In the material below, the required lines run from the one containing "Open Chrome's three-dot" through the one containing "Screen dimensions: 1568x632". Copy those lines exactly, ends included, and nothing else.

══════

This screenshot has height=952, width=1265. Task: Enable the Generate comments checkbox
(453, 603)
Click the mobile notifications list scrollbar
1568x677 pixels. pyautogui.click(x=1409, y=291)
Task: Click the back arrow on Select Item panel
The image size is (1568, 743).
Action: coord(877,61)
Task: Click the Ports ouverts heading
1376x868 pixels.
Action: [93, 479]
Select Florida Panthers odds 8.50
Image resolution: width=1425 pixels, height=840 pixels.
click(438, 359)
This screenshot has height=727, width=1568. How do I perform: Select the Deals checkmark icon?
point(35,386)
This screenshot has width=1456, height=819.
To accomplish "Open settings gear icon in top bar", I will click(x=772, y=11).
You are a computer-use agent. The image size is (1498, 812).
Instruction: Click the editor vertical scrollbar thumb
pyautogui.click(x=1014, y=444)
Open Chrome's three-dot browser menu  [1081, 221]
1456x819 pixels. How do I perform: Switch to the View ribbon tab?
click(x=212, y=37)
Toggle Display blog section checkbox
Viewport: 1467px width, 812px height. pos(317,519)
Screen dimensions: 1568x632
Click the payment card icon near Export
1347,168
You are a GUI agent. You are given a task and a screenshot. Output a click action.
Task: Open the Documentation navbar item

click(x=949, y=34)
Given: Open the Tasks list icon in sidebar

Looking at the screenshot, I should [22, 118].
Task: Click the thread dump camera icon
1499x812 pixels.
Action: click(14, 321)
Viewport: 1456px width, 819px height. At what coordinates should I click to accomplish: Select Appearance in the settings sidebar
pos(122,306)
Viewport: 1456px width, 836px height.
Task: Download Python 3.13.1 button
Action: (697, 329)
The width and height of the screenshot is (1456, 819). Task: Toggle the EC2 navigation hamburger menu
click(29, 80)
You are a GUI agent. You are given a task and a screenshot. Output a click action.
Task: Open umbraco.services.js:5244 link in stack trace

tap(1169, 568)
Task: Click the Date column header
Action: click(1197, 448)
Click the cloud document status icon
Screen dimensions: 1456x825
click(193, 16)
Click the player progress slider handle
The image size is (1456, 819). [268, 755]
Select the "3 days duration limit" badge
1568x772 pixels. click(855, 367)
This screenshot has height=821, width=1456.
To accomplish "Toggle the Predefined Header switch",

══════

### Answer area
Open Chrome's three-dot browser menu  [1081, 221]
1456x819 pixels. How do I perform: Switch to the View ribbon tab?
click(x=212, y=37)
Toggle Display blog section checkbox
Viewport: 1467px width, 812px height. pos(317,519)
Screen dimensions: 1568x632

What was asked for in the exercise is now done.